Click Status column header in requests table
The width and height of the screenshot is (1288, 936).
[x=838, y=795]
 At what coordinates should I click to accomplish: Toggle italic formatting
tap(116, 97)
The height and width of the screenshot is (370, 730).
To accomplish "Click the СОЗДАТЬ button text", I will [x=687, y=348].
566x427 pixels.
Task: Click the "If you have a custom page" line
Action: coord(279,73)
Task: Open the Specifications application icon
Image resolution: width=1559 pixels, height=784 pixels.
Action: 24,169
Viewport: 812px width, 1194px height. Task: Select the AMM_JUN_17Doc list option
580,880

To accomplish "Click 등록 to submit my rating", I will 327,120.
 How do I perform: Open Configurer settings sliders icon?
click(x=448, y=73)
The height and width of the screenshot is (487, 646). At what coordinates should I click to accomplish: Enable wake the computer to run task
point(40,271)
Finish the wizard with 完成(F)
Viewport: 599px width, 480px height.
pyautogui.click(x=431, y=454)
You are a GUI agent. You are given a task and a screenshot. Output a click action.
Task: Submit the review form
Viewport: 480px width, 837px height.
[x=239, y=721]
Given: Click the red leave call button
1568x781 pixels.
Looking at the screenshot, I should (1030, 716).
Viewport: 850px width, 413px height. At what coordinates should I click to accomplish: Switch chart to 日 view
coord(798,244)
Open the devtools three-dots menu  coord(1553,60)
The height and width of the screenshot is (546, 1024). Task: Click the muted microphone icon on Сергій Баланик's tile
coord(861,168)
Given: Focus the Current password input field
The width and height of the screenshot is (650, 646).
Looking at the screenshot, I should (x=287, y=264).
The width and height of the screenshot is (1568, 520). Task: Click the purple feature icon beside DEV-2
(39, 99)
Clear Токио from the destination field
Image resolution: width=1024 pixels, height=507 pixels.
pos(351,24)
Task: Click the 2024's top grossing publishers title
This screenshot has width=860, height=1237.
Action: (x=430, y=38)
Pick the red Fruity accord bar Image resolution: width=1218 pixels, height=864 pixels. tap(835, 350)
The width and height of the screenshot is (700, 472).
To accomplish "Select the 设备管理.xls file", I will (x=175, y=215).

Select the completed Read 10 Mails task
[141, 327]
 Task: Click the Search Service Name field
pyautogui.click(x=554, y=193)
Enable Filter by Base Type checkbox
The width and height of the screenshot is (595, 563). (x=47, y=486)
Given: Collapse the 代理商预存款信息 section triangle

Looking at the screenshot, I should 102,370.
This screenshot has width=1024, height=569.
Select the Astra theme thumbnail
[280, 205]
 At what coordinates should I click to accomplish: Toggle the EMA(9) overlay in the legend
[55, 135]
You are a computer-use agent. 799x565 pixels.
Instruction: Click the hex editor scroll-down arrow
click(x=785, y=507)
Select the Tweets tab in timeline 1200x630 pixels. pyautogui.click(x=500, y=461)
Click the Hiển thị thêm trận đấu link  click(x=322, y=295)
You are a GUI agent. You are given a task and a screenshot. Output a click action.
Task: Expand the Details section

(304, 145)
- - -
> _SET PROBLEM_
Write out all of the records above again, replacing "Select" with "Choose" and changing nothing else.

> _FINISHED EXERCISE_
Click Status column header in requests table
The width and height of the screenshot is (1288, 936).
[x=838, y=795]
 At what coordinates should I click to accomplish: Toggle italic formatting
tap(116, 97)
The height and width of the screenshot is (370, 730).
To accomplish "Click the СОЗДАТЬ button text", I will [x=687, y=348].
566x427 pixels.
Task: Click the "If you have a custom page" line
Action: coord(279,73)
Task: Open the Specifications application icon
Image resolution: width=1559 pixels, height=784 pixels.
Action: 24,169
Viewport: 812px width, 1194px height. Task: Choose the AMM_JUN_17Doc list option
580,880

To accomplish "Click 등록 to submit my rating", I will 327,120.
 How do I perform: Open Configurer settings sliders icon?
click(x=448, y=73)
The height and width of the screenshot is (487, 646). At what coordinates should I click to accomplish: Enable wake the computer to run task
point(40,271)
Finish the wizard with 完成(F)
Viewport: 599px width, 480px height.
pyautogui.click(x=431, y=454)
You are a GUI agent. You are given a task and a screenshot. Output a click action.
Task: Submit the review form
Viewport: 480px width, 837px height.
[x=239, y=721]
Given: Click the red leave call button
1568x781 pixels.
Looking at the screenshot, I should (1030, 716).
Viewport: 850px width, 413px height. At what coordinates should I click to accomplish: Switch chart to 日 view
coord(798,244)
Open the devtools three-dots menu  coord(1553,60)
The height and width of the screenshot is (546, 1024). Task: Click the muted microphone icon on Сергій Баланик's tile
coord(861,168)
Given: Focus the Current password input field
The width and height of the screenshot is (650, 646).
Looking at the screenshot, I should (x=287, y=264).
The width and height of the screenshot is (1568, 520). Task: Click the purple feature icon beside DEV-2
(39, 99)
Clear Токио from the destination field
Image resolution: width=1024 pixels, height=507 pixels.
pos(351,24)
Task: Click the 2024's top grossing publishers title
This screenshot has width=860, height=1237.
Action: (x=430, y=38)
Pick the red Fruity accord bar Image resolution: width=1218 pixels, height=864 pixels. tap(835, 350)
The width and height of the screenshot is (700, 472).
To accomplish "Choose the 设备管理.xls file", I will (x=175, y=215).

Choose the completed Read 10 Mails task
[141, 327]
 Task: Click the Search Service Name field
pyautogui.click(x=554, y=193)
Enable Filter by Base Type checkbox
The width and height of the screenshot is (595, 563). (x=47, y=486)
Given: Collapse the 代理商预存款信息 section triangle

Looking at the screenshot, I should 102,370.
This screenshot has width=1024, height=569.
Choose the Astra theme thumbnail
[280, 205]
 At what coordinates should I click to accomplish: Toggle the EMA(9) overlay in the legend
[55, 135]
You are a computer-use agent. 799x565 pixels.
Instruction: Click the hex editor scroll-down arrow
click(x=785, y=507)
Choose the Tweets tab in timeline 1200x630 pixels. pyautogui.click(x=500, y=461)
Click the Hiển thị thêm trận đấu link  click(x=322, y=295)
You are a GUI agent. You are given a task and a screenshot. Output a click action.
Task: Expand the Details section

(304, 145)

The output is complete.